TheBanyanTree: High school reunions, etc. (WARNING: Religious theme invoked towards the end)

PJMoney pmon3694 at bigpond.net.au
Tue Apr 8 04:35:34 PDT 2008


If I had stayed at high school, in the normal way, till the end, I would
have done the *HSC in 1968.  But I didn't stay.  I dropped out the year
before.  When one is miserable at home staying on at school seems to offer
nothing but compounded misery.  At least being in employment offers the
probability of the possibility of an escape to something better.

So in 1988 (or maybe it was 1989 - who can remember these details?), when
the class was getting ready for their 20-year reunion, there was, I was
told, considerable debate about whether or not I should be invited.  But I
had at least one good friend among the old girls and she argued the case for
inviting me.  After all I had, eventually, done the exam, gone on to
university and graduated from there in the usual way.  And she knew the
mitigating circumstances.  She'd seen the bruises and felt sorry for the
girl I had been.

The invitation came and I went.  It was interesting.  Most interesting was
the fact that one of the girls in my former circle of friends, the one who
in those days had criticised my appearance relentlessly, was not there.
Apparently she'd gone prematurely grey and was embarrassed about it.  

Is it catty of me to mention that?  Probably.  But I'm beyond caring.  That
woman got what she wanted; to be at uni forever, or at least until she has
to retire.  She has some lecturer position in some arts faculty at some
sand-stone university.  Her specialty is in jargon-laden, self-refuting
post-modernist, radical-feminist claptrap.  She has never married nor had
children.  I don't hate her.  I do feel sorry for her whenever I think about
her.

Me, I'm a high-achieving failure at worldly success.  Here I sit with the
string of letters after my name and no paying job.  Actually, I do have a
job.  It's just that the people I work for don't pay me.  Or, rather, they
pay me very, very slowly.  I'm owed for work done over about the last 8 - 10
months.  

What a laugh!  In November 2006 the business owners gave me a raise and
since then they've paid me so infrequently that I'm basically working for
less than half the miserable wage I was earning beforehand.  I don't want to
press the issue because I don't want to bankrupt them.  They have two
children, after all.  But I am going to have to stop doing their work.
Doing their work means I don't have time to do other work that I want to do,
that needs doing and that might eventually be profitable for my own family.
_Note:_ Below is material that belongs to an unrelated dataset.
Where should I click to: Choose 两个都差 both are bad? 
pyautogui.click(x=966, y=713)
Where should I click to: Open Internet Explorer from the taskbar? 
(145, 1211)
There is one more job for me to do at that place.  Another friend, the first
one I made after we moved up here, has been prime mover of a group that has
commissioned my non-paying employers to run a survey for them.  So I will
work to achieve the outcome my friend and her group want and then I will
call it quits and wait for the payment total to catch up with the invoice
total.  Whether or not they go bankrupt during or after that will have
nothing to do with me.

I've completely given up on the idea that I will ever be a mover-and-shaker
as far as success in this world is concerned.  But, finally, I can see that
in the area about which I care the most - my children - I've been
successful.  My eldest son, whose understanding of what life is about has
for so long been disrupted and confused by the fact of my divorce from his
father, has at last, like his brothers, decided to trust himself to Christ
Jesus.

What finally did it for him was the news, last week, that a woman who had
become a man had become pregnant.  For all his adult life he has been a
'progressive' of the 'if you're not a socialist at 20 you have no heart'
kind.  This news struck him as something not just beyond his capacity to
celebrate but perverse.  He couldn't find any sort of 'normal' face to put
on it at all.  

Having found that idea perverse one thing that really bothered him was that
he was turning into a conservative, right-wing, Christian.  I said, "Stop
worrying.  Proper Christians are considered by the 'elite' to be very weird
indeed."  That's true I think, especially in this country.

He's 36 and he starts confirmation classes in a fortnight.  He booked in for
them himself.  There is no way I'd interfere in something as important as
that.  His life.  His choice.  My joy.